• WORK ITEM: Begin with the first line of the entries below and reproduce each line exactly, ending with the line that holds "The image size is (409, 485).".

Records excerpted from a collection:
-=-=-=-=-
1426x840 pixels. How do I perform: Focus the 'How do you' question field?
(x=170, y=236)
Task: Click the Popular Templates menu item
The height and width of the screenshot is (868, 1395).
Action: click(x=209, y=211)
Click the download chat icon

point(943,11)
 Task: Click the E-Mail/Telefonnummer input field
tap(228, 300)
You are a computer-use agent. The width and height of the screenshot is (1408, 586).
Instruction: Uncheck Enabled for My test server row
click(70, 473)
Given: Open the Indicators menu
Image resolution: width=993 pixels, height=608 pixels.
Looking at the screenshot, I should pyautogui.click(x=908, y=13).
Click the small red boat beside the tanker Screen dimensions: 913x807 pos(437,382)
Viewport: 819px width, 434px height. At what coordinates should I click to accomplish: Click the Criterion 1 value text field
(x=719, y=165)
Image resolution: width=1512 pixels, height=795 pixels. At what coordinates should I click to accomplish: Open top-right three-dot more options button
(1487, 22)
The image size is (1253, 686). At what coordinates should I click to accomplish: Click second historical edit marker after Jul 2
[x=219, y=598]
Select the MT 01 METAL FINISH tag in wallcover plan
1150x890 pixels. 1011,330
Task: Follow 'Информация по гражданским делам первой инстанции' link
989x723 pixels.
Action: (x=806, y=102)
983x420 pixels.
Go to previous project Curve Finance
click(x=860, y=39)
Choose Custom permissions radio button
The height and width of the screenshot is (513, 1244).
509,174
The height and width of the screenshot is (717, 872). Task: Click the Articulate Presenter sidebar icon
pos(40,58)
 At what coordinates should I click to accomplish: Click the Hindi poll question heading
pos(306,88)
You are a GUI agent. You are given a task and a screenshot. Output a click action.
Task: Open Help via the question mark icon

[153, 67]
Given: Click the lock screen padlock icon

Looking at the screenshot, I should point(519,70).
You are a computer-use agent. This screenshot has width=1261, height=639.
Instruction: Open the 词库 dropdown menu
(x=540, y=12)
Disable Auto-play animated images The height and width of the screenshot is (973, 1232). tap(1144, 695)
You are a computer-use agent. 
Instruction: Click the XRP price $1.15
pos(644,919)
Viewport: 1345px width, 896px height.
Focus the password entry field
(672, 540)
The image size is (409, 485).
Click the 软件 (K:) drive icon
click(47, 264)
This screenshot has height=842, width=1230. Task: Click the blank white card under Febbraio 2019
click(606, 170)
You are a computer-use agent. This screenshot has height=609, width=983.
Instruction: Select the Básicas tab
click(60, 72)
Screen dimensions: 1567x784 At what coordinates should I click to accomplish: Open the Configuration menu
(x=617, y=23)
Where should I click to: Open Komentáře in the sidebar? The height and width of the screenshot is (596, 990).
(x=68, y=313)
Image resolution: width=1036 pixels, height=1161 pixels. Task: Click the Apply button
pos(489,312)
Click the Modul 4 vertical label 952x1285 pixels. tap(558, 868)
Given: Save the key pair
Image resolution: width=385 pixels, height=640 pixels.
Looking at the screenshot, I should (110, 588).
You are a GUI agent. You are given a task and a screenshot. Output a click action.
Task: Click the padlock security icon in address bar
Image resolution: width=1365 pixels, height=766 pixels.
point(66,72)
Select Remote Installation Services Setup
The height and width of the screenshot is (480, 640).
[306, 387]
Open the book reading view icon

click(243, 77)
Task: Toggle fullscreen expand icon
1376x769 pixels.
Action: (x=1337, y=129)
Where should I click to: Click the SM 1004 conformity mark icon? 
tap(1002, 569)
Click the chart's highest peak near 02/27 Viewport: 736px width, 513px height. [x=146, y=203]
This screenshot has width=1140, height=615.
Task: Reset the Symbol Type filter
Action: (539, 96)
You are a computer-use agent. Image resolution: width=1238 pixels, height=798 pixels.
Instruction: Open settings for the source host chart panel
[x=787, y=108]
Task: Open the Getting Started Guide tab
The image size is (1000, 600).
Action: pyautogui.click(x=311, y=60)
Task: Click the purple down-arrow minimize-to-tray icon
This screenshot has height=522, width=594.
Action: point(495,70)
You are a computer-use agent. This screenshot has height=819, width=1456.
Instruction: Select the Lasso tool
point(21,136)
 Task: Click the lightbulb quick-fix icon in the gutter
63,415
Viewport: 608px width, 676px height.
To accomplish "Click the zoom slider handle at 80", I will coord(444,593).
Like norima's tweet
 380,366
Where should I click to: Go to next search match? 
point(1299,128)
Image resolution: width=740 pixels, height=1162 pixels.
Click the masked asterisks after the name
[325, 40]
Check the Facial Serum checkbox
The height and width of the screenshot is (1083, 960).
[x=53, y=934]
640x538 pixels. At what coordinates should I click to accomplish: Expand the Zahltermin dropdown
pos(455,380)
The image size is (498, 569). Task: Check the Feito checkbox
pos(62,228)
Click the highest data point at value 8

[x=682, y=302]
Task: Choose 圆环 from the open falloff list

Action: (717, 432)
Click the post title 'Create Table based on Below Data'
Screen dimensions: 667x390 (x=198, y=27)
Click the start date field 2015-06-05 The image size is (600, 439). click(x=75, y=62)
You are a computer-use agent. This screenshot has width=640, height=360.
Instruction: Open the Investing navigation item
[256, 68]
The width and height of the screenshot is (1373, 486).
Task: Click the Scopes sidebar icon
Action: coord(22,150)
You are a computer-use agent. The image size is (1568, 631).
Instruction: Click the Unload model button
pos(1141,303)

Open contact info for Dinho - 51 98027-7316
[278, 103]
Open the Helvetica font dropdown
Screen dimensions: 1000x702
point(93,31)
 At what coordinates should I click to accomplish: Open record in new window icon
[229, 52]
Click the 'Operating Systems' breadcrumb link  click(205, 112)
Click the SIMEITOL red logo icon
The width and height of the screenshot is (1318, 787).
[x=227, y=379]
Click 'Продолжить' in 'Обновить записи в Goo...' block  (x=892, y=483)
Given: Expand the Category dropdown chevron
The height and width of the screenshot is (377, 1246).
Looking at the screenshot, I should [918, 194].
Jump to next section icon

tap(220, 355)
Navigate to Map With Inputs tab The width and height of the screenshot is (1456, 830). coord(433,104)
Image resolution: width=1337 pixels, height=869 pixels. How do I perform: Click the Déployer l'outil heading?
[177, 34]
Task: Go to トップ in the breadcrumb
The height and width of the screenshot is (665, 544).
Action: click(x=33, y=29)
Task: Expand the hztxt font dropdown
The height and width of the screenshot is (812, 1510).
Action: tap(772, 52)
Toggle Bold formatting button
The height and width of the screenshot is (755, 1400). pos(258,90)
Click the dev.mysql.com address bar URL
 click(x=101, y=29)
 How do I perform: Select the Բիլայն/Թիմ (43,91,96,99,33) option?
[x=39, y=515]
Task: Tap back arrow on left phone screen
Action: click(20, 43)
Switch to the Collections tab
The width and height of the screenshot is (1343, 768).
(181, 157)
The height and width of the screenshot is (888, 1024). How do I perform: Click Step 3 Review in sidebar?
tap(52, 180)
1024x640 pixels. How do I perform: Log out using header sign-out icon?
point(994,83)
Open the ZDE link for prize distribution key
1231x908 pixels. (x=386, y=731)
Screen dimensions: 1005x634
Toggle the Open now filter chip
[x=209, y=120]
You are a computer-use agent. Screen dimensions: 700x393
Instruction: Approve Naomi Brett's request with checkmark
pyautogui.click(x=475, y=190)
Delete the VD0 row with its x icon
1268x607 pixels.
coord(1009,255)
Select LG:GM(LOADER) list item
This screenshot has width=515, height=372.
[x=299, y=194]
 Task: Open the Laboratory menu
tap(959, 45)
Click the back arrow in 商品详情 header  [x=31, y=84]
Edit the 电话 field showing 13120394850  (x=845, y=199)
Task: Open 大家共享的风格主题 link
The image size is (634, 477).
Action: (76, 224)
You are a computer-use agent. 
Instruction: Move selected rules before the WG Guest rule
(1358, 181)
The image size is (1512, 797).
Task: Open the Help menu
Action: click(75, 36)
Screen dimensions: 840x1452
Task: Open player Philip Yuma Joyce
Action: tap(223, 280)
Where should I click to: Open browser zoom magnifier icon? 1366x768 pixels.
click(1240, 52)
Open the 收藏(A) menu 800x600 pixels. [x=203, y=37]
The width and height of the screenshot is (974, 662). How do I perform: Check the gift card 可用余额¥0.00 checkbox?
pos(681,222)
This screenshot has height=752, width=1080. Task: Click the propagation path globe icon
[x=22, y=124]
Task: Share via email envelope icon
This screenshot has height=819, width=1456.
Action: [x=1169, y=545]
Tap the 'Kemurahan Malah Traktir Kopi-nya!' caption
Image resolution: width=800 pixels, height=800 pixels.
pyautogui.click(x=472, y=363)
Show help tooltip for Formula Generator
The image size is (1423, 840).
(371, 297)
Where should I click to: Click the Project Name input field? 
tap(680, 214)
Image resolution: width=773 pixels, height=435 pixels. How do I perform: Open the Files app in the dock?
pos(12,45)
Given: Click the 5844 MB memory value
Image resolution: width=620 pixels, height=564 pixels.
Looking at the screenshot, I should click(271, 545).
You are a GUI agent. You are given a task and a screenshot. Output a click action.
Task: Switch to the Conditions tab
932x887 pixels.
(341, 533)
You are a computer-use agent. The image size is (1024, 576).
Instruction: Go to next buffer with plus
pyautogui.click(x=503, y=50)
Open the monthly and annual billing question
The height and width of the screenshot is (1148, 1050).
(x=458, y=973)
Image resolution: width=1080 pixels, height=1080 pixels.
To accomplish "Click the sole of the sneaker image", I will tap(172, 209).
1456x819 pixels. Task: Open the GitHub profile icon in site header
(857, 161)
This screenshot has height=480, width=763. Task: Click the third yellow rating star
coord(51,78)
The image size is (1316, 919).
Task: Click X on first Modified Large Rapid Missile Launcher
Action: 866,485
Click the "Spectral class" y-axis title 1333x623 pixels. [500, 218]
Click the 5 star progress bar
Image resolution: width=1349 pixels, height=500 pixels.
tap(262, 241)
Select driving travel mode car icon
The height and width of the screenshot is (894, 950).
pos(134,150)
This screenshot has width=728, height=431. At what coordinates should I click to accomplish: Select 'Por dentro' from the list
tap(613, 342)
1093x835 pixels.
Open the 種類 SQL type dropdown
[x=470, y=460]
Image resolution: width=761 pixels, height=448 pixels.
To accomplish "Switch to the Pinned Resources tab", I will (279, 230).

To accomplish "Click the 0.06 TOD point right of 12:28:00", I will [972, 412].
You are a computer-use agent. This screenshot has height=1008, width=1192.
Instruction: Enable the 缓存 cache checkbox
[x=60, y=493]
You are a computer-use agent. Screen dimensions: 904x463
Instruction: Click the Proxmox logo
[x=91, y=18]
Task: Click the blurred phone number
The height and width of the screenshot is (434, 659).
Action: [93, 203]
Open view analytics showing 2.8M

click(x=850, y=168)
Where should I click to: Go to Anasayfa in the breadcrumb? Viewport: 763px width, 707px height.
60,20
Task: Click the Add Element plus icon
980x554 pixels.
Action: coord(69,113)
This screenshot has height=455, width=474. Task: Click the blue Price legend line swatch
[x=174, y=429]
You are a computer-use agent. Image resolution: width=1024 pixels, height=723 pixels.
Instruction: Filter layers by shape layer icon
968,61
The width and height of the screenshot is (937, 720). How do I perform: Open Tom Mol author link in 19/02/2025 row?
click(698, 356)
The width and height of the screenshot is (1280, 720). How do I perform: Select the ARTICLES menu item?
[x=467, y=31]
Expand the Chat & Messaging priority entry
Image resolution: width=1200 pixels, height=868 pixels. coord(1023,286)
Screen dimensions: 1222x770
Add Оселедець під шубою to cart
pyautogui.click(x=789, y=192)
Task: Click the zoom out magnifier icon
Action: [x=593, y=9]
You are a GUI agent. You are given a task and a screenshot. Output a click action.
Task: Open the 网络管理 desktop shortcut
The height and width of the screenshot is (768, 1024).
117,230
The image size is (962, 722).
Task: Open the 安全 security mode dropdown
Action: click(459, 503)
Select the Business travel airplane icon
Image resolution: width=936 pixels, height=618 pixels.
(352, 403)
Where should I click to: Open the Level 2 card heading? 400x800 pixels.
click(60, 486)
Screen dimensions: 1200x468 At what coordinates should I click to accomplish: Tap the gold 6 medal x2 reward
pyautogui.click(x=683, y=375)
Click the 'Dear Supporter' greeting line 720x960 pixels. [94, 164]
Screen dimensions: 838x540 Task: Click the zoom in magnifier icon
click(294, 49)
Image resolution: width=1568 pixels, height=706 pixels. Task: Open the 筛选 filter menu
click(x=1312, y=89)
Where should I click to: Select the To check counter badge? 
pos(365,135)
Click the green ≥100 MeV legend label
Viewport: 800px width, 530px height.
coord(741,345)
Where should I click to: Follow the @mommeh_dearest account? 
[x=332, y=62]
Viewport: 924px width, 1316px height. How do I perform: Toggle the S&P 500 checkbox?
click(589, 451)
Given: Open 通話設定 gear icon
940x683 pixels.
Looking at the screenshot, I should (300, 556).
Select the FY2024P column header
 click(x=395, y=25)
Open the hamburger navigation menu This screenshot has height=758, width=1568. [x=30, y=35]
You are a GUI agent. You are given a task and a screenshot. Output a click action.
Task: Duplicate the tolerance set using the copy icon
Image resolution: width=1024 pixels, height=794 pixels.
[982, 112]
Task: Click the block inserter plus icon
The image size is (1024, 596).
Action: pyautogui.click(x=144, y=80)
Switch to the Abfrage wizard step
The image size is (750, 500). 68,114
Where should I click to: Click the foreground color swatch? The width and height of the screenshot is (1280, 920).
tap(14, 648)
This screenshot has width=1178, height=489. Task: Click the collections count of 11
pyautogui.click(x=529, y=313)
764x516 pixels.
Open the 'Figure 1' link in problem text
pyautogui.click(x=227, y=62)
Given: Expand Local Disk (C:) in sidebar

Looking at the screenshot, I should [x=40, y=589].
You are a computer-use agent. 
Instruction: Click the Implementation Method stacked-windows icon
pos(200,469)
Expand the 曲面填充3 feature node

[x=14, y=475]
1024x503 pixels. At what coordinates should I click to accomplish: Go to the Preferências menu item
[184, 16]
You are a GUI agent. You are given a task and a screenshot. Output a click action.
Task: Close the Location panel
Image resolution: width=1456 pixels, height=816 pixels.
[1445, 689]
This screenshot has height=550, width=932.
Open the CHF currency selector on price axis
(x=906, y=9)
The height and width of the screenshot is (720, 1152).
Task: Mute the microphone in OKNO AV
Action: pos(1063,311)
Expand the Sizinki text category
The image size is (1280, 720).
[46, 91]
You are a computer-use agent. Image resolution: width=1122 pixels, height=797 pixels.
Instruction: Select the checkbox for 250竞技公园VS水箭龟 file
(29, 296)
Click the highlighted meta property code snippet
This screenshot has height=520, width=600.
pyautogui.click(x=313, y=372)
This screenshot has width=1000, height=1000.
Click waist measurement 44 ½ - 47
-=-=-=-=-
• ANSWER BOX:
1426x840 pixels. How do I perform: Focus the 'How do you' question field?
(x=170, y=236)
Task: Click the Popular Templates menu item
The height and width of the screenshot is (868, 1395).
Action: click(x=209, y=211)
Click the download chat icon

point(943,11)
 Task: Click the E-Mail/Telefonnummer input field
tap(228, 300)
You are a computer-use agent. The width and height of the screenshot is (1408, 586).
Instruction: Uncheck Enabled for My test server row
click(70, 473)
Given: Open the Indicators menu
Image resolution: width=993 pixels, height=608 pixels.
Looking at the screenshot, I should pyautogui.click(x=908, y=13).
Click the small red boat beside the tanker Screen dimensions: 913x807 pos(437,382)
Viewport: 819px width, 434px height. At what coordinates should I click to accomplish: Click the Criterion 1 value text field
(x=719, y=165)
Image resolution: width=1512 pixels, height=795 pixels. At what coordinates should I click to accomplish: Open top-right three-dot more options button
(1487, 22)
The image size is (1253, 686). At what coordinates should I click to accomplish: Click second historical edit marker after Jul 2
[x=219, y=598]
Select the MT 01 METAL FINISH tag in wallcover plan
1150x890 pixels. 1011,330
Task: Follow 'Информация по гражданским делам первой инстанции' link
989x723 pixels.
Action: (x=806, y=102)
983x420 pixels.
Go to previous project Curve Finance
click(x=860, y=39)
Choose Custom permissions radio button
The height and width of the screenshot is (513, 1244).
509,174
The height and width of the screenshot is (717, 872). Task: Click the Articulate Presenter sidebar icon
pos(40,58)
 At what coordinates should I click to accomplish: Click the Hindi poll question heading
pos(306,88)
You are a GUI agent. You are given a task and a screenshot. Output a click action.
Task: Open Help via the question mark icon

[153, 67]
Given: Click the lock screen padlock icon

Looking at the screenshot, I should point(519,70).
You are a computer-use agent. This screenshot has width=1261, height=639.
Instruction: Open the 词库 dropdown menu
(x=540, y=12)
Disable Auto-play animated images The height and width of the screenshot is (973, 1232). tap(1144, 695)
You are a computer-use agent. 
Instruction: Click the XRP price $1.15
pos(644,919)
Viewport: 1345px width, 896px height.
Focus the password entry field
(672, 540)
The image size is (409, 485).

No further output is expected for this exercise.